The Kurdish Regional Government (KRG) decision to hold a referendum on independence from Baghdad has troubled its neighbors as well as the U.S. and UN.
The regional government, led by President Masoud Barzani, has enjoyed close ties to Ankara and had used a pipeline stretching from northern Iraq to the Turkish Mediterranean port of Ceyhan to export oil, a mainstay of the KRG economy.
However, Monday’s referendum -- held in KRG-controlled areas across northern Iraq, including those disputed with Baghdad -- has threatened the relationship.
“The moment that [Turkish] trucks do not work in northern Iraq, they will not be able to find food and clothes,” Erdogan said at a ceremony in Ankara to mark the start of the university year.

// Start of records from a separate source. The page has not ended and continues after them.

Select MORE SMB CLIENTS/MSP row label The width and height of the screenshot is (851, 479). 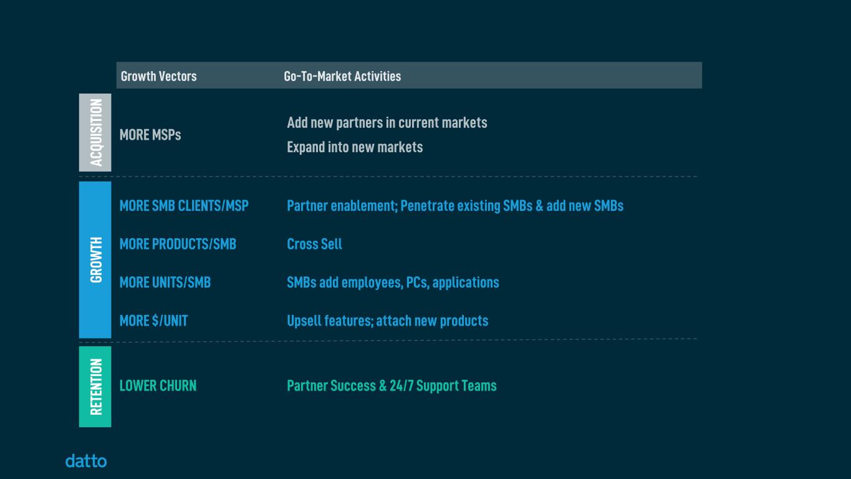click(184, 206)
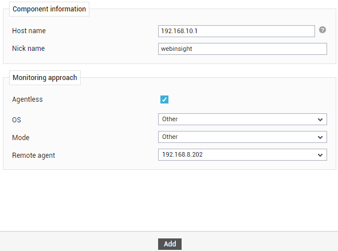Click the chevron arrow of the OS dropdown
The height and width of the screenshot is (251, 338).
[320, 119]
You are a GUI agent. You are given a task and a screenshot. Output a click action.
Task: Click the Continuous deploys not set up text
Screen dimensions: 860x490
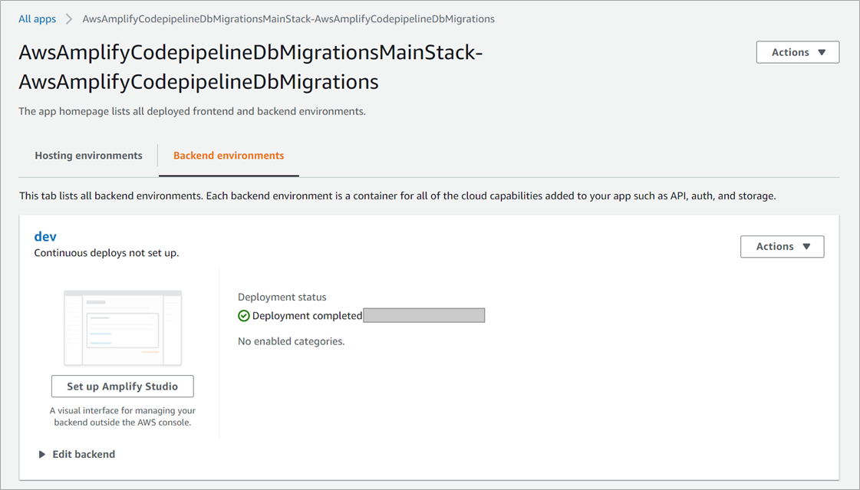(107, 253)
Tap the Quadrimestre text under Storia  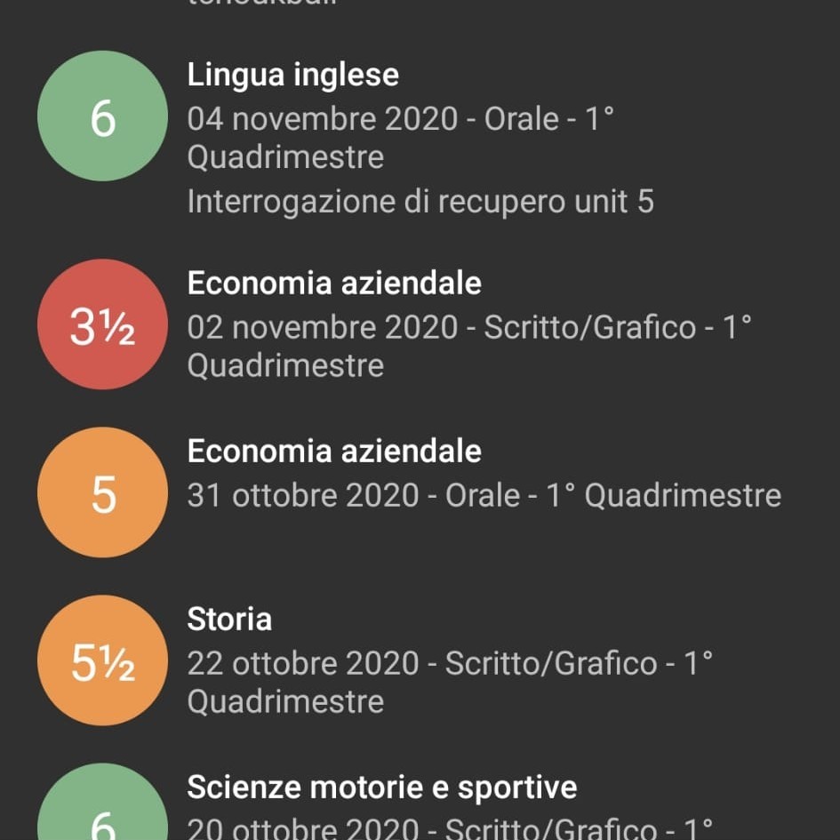tap(285, 701)
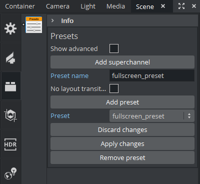Switch to the Camera tab
Image resolution: width=200 pixels, height=184 pixels.
pos(58,7)
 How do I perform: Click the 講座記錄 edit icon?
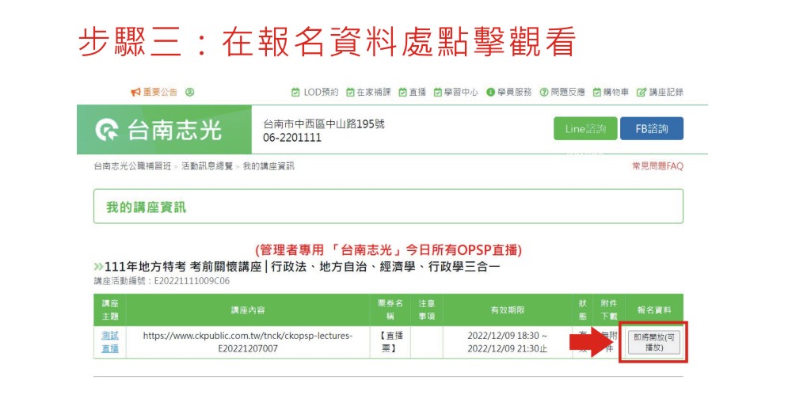click(x=642, y=92)
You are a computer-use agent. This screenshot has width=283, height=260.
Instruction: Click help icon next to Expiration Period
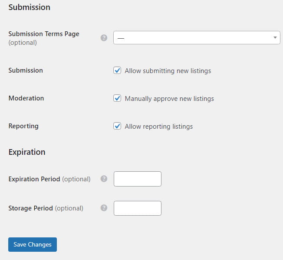click(x=104, y=179)
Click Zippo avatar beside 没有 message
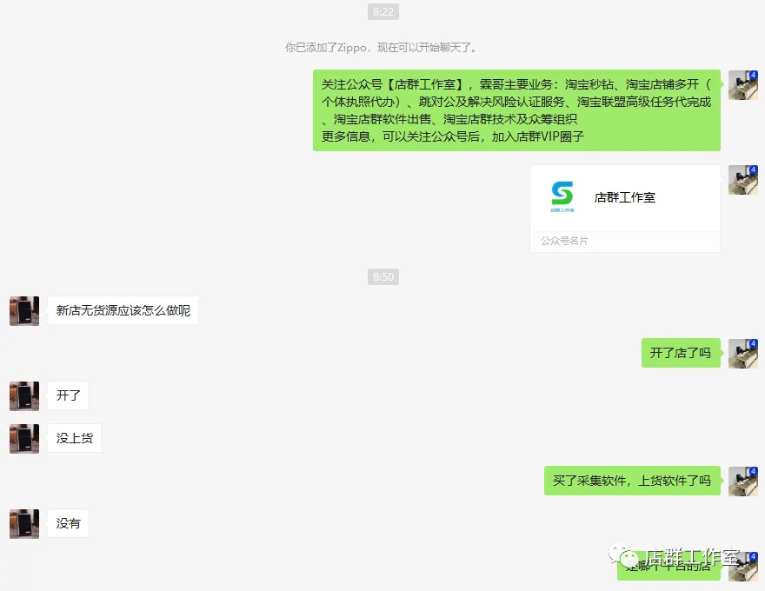 (24, 524)
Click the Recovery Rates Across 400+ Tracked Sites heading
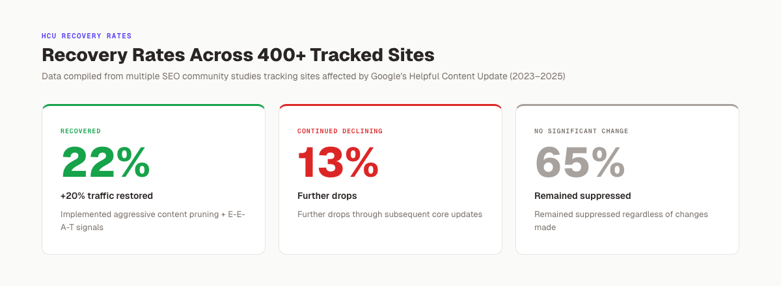Screen dimensions: 781x286 (x=238, y=55)
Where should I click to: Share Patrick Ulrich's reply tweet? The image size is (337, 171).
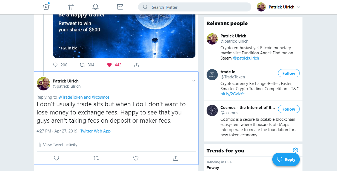[x=176, y=158]
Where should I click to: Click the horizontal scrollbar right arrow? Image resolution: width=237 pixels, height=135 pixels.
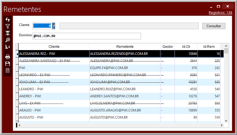click(222, 125)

He added: “Frankly, we did not give credence until the last moment that Barzani would make a mistake like this.
“This means that we were wrong. The decision, which was taken without a prior consultation or meeting, is a betrayal to our country in an era where our relations were at their best level in history.”

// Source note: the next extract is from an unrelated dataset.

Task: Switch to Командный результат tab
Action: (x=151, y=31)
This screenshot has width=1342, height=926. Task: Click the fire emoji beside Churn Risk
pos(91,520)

The president reiterated earlier comments that the referendum was unconstitutional and highlighted a lack of international support for the poll.
“Who will accept your independence?” he asked “Israel? But the world is not constituted only of Israel.”
Two weeks before the referendum, Israeli Prime Minister Benjamin Netanyahu voiced support for Kurdish statehood.
“They should review this firstly,” Erdogan said, referring to Israeli support.
“If they do not review we cannot take a lot of steps that we were about to take with Israel. It is not possible for us to take steps with those who do not see Turkey as a playmaker in the region. Turkey is a playmaker in the region.”
Last year, Turkey and Israel signed an agreement to resume normal diplomatic relations but in July tensions between the countries were raised during the Al-Aqsa Mosque crisis.
Erdogan also drew comparison with Kosovo, which declared independence from Serbia in 2008 and has since been recognized by more than 100 countries.
He said: “114 countries accepted Kosovo but unfortunately it could not be a state, it is still in difficulties. Northern Iraq, what will you get only with Israel?”
In recent days, Ankara has launched a military exercise across the border from KRG territory, threatened restrictions at the main frontier crossing and warned that Iraqi Kurdish TV stations may no longer be broadcast by a Turkish satellite provider.
Iraqi troops and Turkish troops have also started a joint exercise in Silopi, southeast Turkey, on Tuesday.
Iran has also closed its borders with KRG territory and banned flights to and from Iraqi Kurdish airports.
As well as three provinces under KRG control according to Iraq’s 2005 constitution, voting was also held in areas seized by KRG forces from Daesh in Kirkuk provinces and parts of Saladin and Diyala provinces.
The latter contain significant Turkmen and Arab populations, much of which boycotted the referendum.
On Monday, Erdogan said Turkey would initiate political, economic, commercial and security steps against the KRG while Iraq’s central government has threatened to intervene militarily if the vote leads to violence.
However, Barzani has said a “Yes” vote would not result in an automatic declaration of independence but would simply lead to further negotiations with Baghdad.